During the November 18 incident, Cloudflare’s systems returned HTTP 5xx server errors and experienced significant latency increases as debugging and observability systems consumed excessive CPU resources. The company stopped automatic deployment of new Bot Management configuration files at 14:07 UTC, tested and deployed a corrected configuration file, and reported main impact resolved by 14:30 UTC, with all services fully recovered by 17:06 UTC. The November outage lasted approximately six hours from initial detection to full resolution, significantly longer than the 26-minute December 5 incident.
Calls for Infrastructure Diversification and Resilience
The repeated Cloudflare disruptions have reignited debates within the technology industry about infrastructure concentration risks and the need for greater resilience in critical internet services. Security experts and business continuity planners argue that organizations should implement multi-CDN strategies, distributing traffic across multiple providers like Cloudflare, Fastly, and Akamai to prevent single points of failure. However, such approaches add complexity and cost, making them impractical for smaller businesses and startups that rely on affordable, easy-to-implement solutions like Cloudflare.
For financial services platforms like Zerodha, Groww, and Angel One, the December 5 incident underscored the need for robust backup systems and alternative access channels when primary platforms fail. Zerodha’s recommendation to use WhatsApp for emergency trade execution represents one approach, though it introduces manual processes and potential delays that may not suffice during fast-moving market conditions. Banking regulators and financial technology oversight bodies may need to establish requirements for redundancy and failover capabilities to ensure retail investors maintain access to markets even during infrastructure outages.
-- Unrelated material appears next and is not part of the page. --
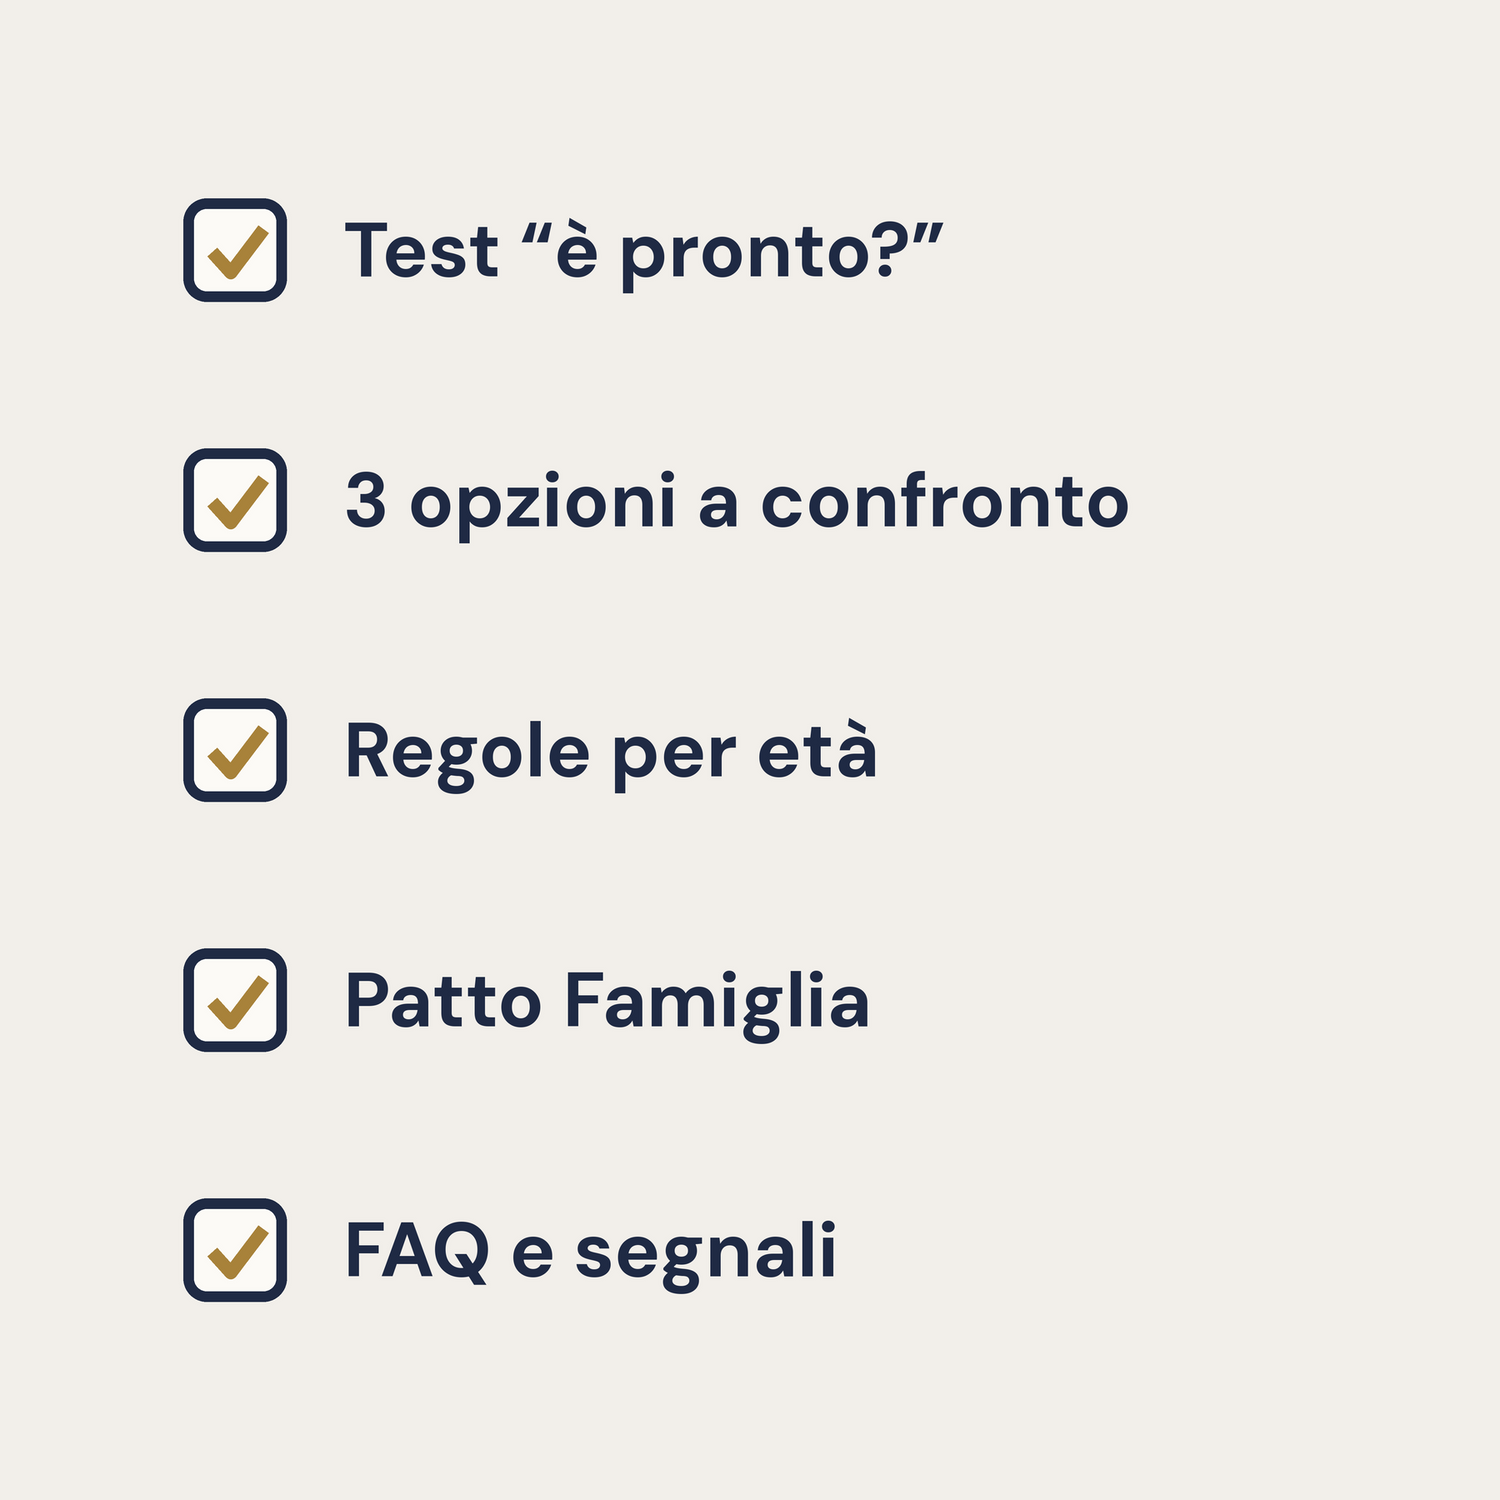1500x1500 pixels.
Task: Open the "FAQ e segnali" item label
Action: tap(590, 1254)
Cloudflare’s Critical Role in Internet Infrastructure
Cloudflare provides content delivery, security, and performance optimization services for millions of websites worldwide, processing approximately 20% of all global web traffic through its distributed network of servers. The company’s services include DDoS attack protection, Web Application Firewall security, content caching and acceleration, DNS management, and application programming interface (API) gateways that enable modern web applications to function. This deep integration into core internet infrastructure means that when Cloudflare experiences problems, the impact cascades across thousands of businesses and hundreds of millions of end users simultaneously.
While Cloudflare has apologized for both recent incidents and committed to improving its change management and quality assurance processes, the December 5 outage demonstrates that even mature, well-resourced technology companies can experience operational failures when making configuration changes to complex distributed systems. As businesses and consumers become increasingly dependent on cloud infrastructure and centralized service providers, building resilience through diversification, redundancy, and robust backup systems becomes not just a technical concern but a critical business continuity requirement.